* _PROMPT_
Send back all of the records, each one exactly as written.

START RECORDS FOR THIS EXERCISE

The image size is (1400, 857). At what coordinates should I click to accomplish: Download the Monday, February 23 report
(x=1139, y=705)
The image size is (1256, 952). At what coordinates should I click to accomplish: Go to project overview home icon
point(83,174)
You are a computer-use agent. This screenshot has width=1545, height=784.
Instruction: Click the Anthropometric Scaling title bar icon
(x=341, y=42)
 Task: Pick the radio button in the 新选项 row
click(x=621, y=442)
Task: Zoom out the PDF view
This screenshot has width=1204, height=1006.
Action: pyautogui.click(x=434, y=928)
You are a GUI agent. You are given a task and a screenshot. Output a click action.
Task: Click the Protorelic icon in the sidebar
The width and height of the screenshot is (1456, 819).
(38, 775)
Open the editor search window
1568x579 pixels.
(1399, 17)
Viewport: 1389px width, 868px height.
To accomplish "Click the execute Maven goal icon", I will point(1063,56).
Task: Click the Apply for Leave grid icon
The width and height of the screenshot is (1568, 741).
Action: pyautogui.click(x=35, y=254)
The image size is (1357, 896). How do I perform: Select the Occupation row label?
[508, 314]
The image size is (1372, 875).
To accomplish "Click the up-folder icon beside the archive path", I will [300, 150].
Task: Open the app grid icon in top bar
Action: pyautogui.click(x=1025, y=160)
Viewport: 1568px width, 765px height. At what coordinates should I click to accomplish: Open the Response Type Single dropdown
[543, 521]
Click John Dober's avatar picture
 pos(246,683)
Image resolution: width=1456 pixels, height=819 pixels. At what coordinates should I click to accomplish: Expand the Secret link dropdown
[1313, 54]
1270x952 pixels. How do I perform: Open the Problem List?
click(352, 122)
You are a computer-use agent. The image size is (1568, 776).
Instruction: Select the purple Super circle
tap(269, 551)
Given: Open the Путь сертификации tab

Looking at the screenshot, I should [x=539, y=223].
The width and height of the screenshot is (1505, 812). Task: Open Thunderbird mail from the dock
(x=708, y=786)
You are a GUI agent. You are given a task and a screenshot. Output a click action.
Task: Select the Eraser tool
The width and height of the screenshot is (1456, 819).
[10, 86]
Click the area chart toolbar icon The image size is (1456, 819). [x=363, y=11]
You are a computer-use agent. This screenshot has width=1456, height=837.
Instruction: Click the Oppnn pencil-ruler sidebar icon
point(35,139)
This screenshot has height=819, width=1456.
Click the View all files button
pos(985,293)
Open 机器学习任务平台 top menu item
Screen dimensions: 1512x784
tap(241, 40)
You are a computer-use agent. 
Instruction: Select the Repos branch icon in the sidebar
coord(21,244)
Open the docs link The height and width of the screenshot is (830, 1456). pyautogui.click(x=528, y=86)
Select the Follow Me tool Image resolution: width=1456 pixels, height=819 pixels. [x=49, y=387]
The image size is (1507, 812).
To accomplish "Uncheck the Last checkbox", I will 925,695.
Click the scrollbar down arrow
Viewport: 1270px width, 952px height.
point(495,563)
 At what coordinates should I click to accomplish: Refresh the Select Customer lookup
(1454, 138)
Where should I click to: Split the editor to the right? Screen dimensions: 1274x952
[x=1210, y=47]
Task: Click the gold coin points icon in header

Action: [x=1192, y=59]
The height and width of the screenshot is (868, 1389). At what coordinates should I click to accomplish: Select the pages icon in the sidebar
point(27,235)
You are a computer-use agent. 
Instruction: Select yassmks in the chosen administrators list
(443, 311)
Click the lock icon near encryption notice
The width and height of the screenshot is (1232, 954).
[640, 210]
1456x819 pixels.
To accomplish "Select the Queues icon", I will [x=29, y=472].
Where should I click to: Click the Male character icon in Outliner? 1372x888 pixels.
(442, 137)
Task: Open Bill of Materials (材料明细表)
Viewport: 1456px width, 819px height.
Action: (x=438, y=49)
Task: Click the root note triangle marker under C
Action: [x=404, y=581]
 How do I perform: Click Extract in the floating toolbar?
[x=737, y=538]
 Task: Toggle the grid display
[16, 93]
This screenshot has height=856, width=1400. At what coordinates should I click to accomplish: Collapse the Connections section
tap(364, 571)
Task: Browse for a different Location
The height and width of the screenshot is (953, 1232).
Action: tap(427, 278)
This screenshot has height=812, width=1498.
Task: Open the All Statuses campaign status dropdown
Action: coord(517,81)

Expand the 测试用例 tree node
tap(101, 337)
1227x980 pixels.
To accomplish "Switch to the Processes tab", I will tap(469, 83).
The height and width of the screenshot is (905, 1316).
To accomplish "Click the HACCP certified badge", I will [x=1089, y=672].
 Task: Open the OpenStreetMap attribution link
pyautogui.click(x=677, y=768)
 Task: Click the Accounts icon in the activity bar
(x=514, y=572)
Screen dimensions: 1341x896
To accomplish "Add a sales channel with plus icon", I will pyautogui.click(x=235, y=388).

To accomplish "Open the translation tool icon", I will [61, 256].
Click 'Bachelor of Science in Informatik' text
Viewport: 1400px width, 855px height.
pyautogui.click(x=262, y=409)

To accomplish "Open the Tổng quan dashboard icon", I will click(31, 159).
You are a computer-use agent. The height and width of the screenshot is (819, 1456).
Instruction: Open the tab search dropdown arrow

END RECORDS FOR THIS EXERCISE

* _SOLUTION TO THIS PROBLEM_
The image size is (1400, 857). At what coordinates should I click to accomplish: Download the Monday, February 23 report
(x=1139, y=705)
The image size is (1256, 952). At what coordinates should I click to accomplish: Go to project overview home icon
point(83,174)
You are a computer-use agent. This screenshot has width=1545, height=784.
Instruction: Click the Anthropometric Scaling title bar icon
(x=341, y=42)
 Task: Pick the radio button in the 新选项 row
click(x=621, y=442)
Task: Zoom out the PDF view
This screenshot has width=1204, height=1006.
Action: pyautogui.click(x=434, y=928)
You are a GUI agent. You are given a task and a screenshot. Output a click action.
Task: Click the Protorelic icon in the sidebar
The width and height of the screenshot is (1456, 819).
(38, 775)
Open the editor search window
1568x579 pixels.
(1399, 17)
Viewport: 1389px width, 868px height.
To accomplish "Click the execute Maven goal icon", I will point(1063,56).
Task: Click the Apply for Leave grid icon
The width and height of the screenshot is (1568, 741).
Action: pyautogui.click(x=35, y=254)
The image size is (1357, 896). How do I perform: Select the Occupation row label?
[508, 314]
The image size is (1372, 875).
To accomplish "Click the up-folder icon beside the archive path", I will [300, 150].
Task: Open the app grid icon in top bar
Action: pyautogui.click(x=1025, y=160)
Viewport: 1568px width, 765px height. At what coordinates should I click to accomplish: Open the Response Type Single dropdown
[543, 521]
Click John Dober's avatar picture
 pos(246,683)
Image resolution: width=1456 pixels, height=819 pixels. At what coordinates should I click to accomplish: Expand the Secret link dropdown
[1313, 54]
1270x952 pixels. How do I perform: Open the Problem List?
click(352, 122)
You are a computer-use agent. The image size is (1568, 776).
Instruction: Select the purple Super circle
tap(269, 551)
Given: Open the Путь сертификации tab

Looking at the screenshot, I should [x=539, y=223].
The width and height of the screenshot is (1505, 812). Task: Open Thunderbird mail from the dock
(x=708, y=786)
You are a GUI agent. You are given a task and a screenshot. Output a click action.
Task: Select the Eraser tool
The width and height of the screenshot is (1456, 819).
[10, 86]
Click the area chart toolbar icon The image size is (1456, 819). [x=363, y=11]
You are a computer-use agent. This screenshot has width=1456, height=837.
Instruction: Click the Oppnn pencil-ruler sidebar icon
point(35,139)
This screenshot has height=819, width=1456.
Click the View all files button
pos(985,293)
Open 机器学习任务平台 top menu item
Screen dimensions: 1512x784
tap(241, 40)
You are a computer-use agent. 
Instruction: Select the Repos branch icon in the sidebar
coord(21,244)
Open the docs link The height and width of the screenshot is (830, 1456). pyautogui.click(x=528, y=86)
Select the Follow Me tool Image resolution: width=1456 pixels, height=819 pixels. [x=49, y=387]
The image size is (1507, 812).
To accomplish "Uncheck the Last checkbox", I will 925,695.
Click the scrollbar down arrow
Viewport: 1270px width, 952px height.
point(495,563)
 At what coordinates should I click to accomplish: Refresh the Select Customer lookup
(1454, 138)
Where should I click to: Split the editor to the right? Screen dimensions: 1274x952
[x=1210, y=47]
Task: Click the gold coin points icon in header

Action: [x=1192, y=59]
The height and width of the screenshot is (868, 1389). At what coordinates should I click to accomplish: Select the pages icon in the sidebar
point(27,235)
You are a computer-use agent. 
Instruction: Select yassmks in the chosen administrators list
(443, 311)
Click the lock icon near encryption notice
The width and height of the screenshot is (1232, 954).
[640, 210]
1456x819 pixels.
To accomplish "Select the Queues icon", I will [x=29, y=472].
Where should I click to: Click the Male character icon in Outliner? 1372x888 pixels.
(442, 137)
Task: Open Bill of Materials (材料明细表)
Viewport: 1456px width, 819px height.
Action: (x=438, y=49)
Task: Click the root note triangle marker under C
Action: [x=404, y=581]
 How do I perform: Click Extract in the floating toolbar?
[x=737, y=538]
 Task: Toggle the grid display
[16, 93]
This screenshot has height=856, width=1400. At what coordinates should I click to accomplish: Collapse the Connections section
tap(364, 571)
Task: Browse for a different Location
The height and width of the screenshot is (953, 1232).
Action: tap(427, 278)
This screenshot has height=812, width=1498.
Task: Open the All Statuses campaign status dropdown
Action: coord(517,81)

Expand the 测试用例 tree node
tap(101, 337)
1227x980 pixels.
To accomplish "Switch to the Processes tab", I will tap(469, 83).
The height and width of the screenshot is (905, 1316).
To accomplish "Click the HACCP certified badge", I will [x=1089, y=672].
 Task: Open the OpenStreetMap attribution link
pyautogui.click(x=677, y=768)
 Task: Click the Accounts icon in the activity bar
(x=514, y=572)
Screen dimensions: 1341x896
To accomplish "Add a sales channel with plus icon", I will pyautogui.click(x=235, y=388).

To accomplish "Open the translation tool icon", I will [61, 256].
Click 'Bachelor of Science in Informatik' text
Viewport: 1400px width, 855px height.
pyautogui.click(x=262, y=409)

To accomplish "Open the Tổng quan dashboard icon", I will click(31, 159).
You are a computer-use agent. The height and width of the screenshot is (819, 1456).
Instruction: Open the tab search dropdown arrow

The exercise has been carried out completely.